*** Opening of Supplied material ***
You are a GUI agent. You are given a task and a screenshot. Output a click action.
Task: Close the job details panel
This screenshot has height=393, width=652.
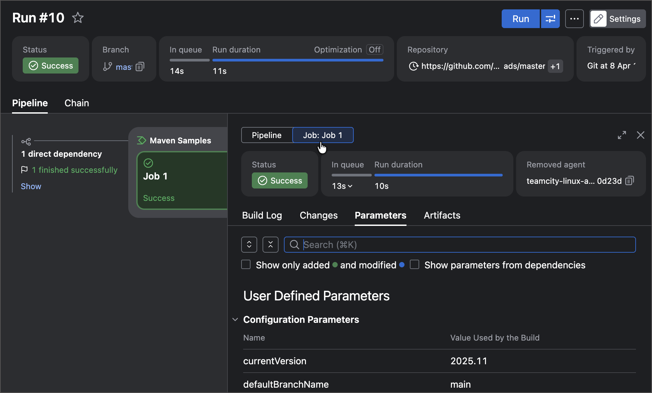click(641, 135)
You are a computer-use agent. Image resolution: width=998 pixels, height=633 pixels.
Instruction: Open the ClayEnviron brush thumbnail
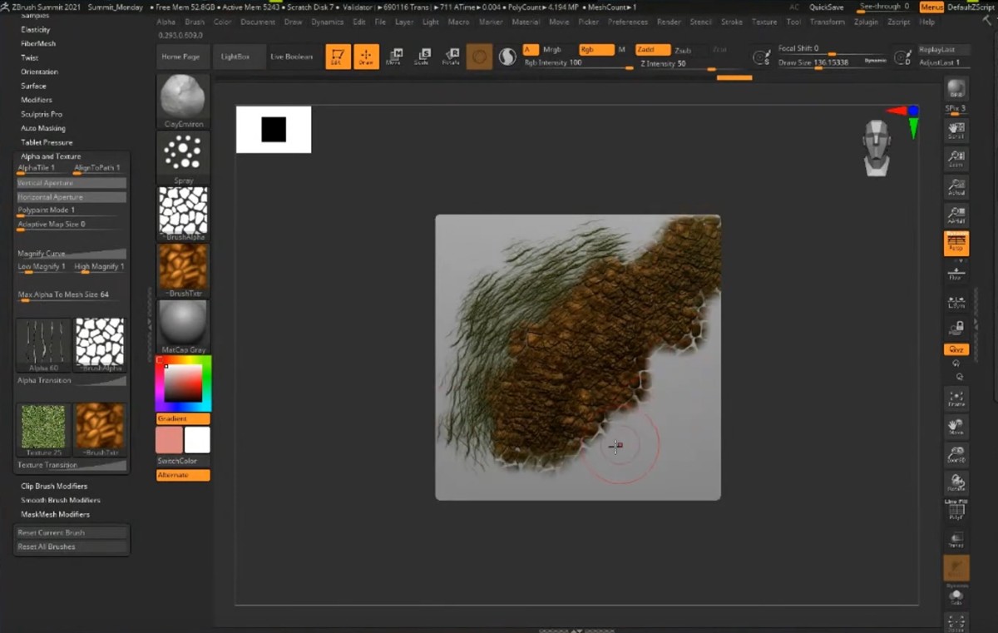(183, 101)
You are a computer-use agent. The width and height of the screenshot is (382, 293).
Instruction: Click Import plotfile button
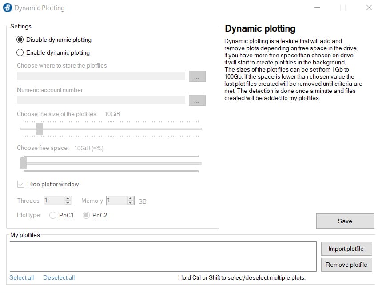coord(346,249)
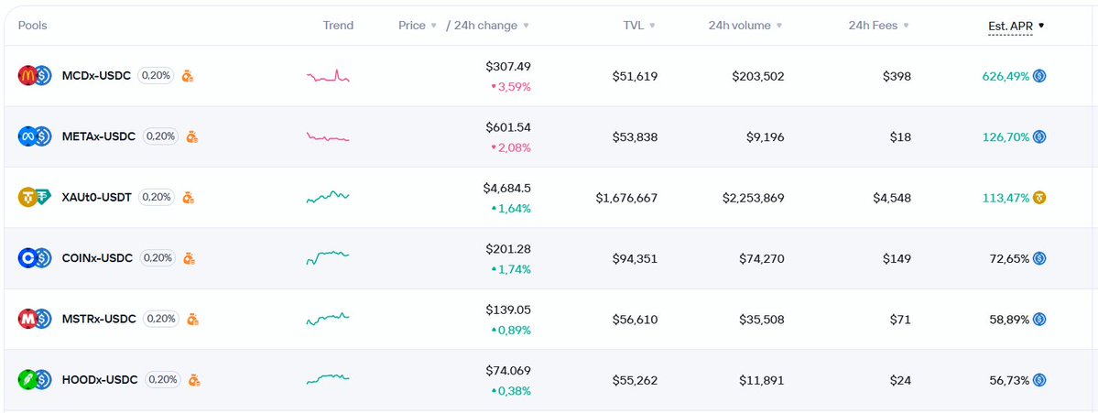
Task: Click the farming rewards icon beside COINx-USDC
Action: pyautogui.click(x=188, y=258)
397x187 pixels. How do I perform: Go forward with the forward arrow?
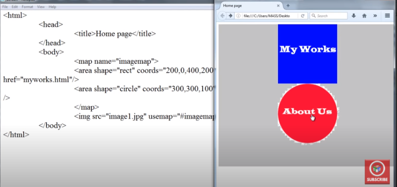pos(230,16)
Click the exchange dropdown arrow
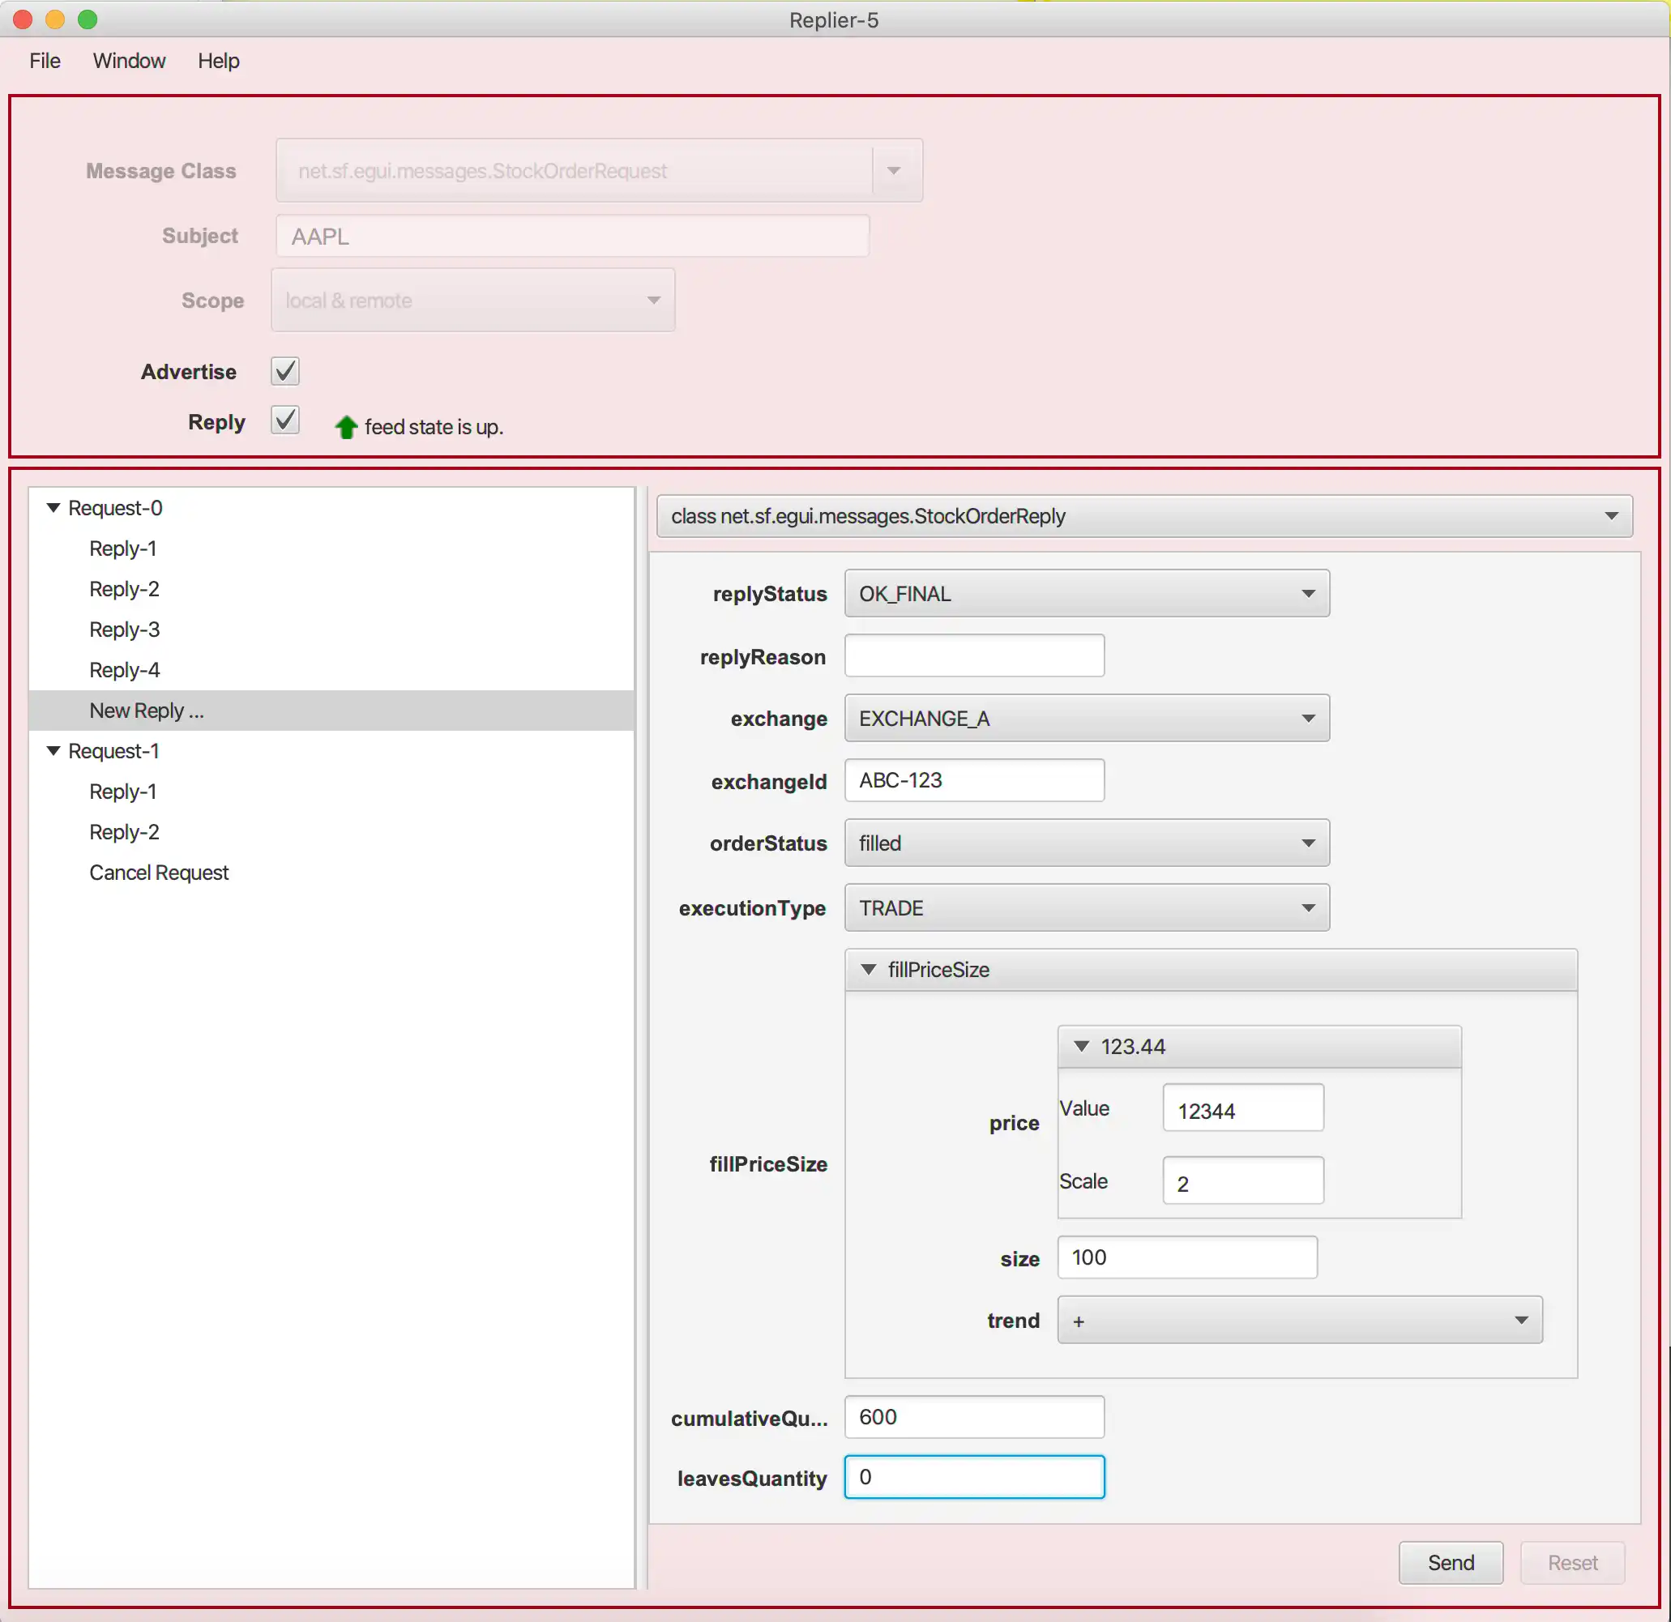 1304,719
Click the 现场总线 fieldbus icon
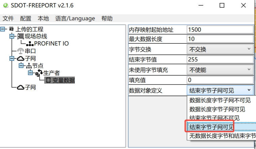Screen dimensions: 256x149 [x=21, y=36]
*** Close of Supplied material ***
_Exercise_
The listing above must be given again exactly, minus its pictures.

_Problem solution_
You are a GUI agent. You are given a task and a screenshot. Output a click action.
Task: Close the job details panel
This screenshot has height=393, width=652.
click(641, 135)
You are a computer-use agent. Image resolution: width=998 pixels, height=633 pixels.
Instruction: Open the ClayEnviron brush thumbnail
(183, 101)
You are a computer-use agent. The width and height of the screenshot is (382, 293).
Instruction: Click Import plotfile button
coord(346,249)
Task: Click the farming rewards icon beside COINx-USDC
Action: pyautogui.click(x=188, y=258)
397x187 pixels. How do I perform: Go forward with the forward arrow?
pos(230,16)
Click the exchange dropdown arrow
 1304,719
Click the 现场总线 fieldbus icon
Screen dimensions: 256x149 [x=21, y=36]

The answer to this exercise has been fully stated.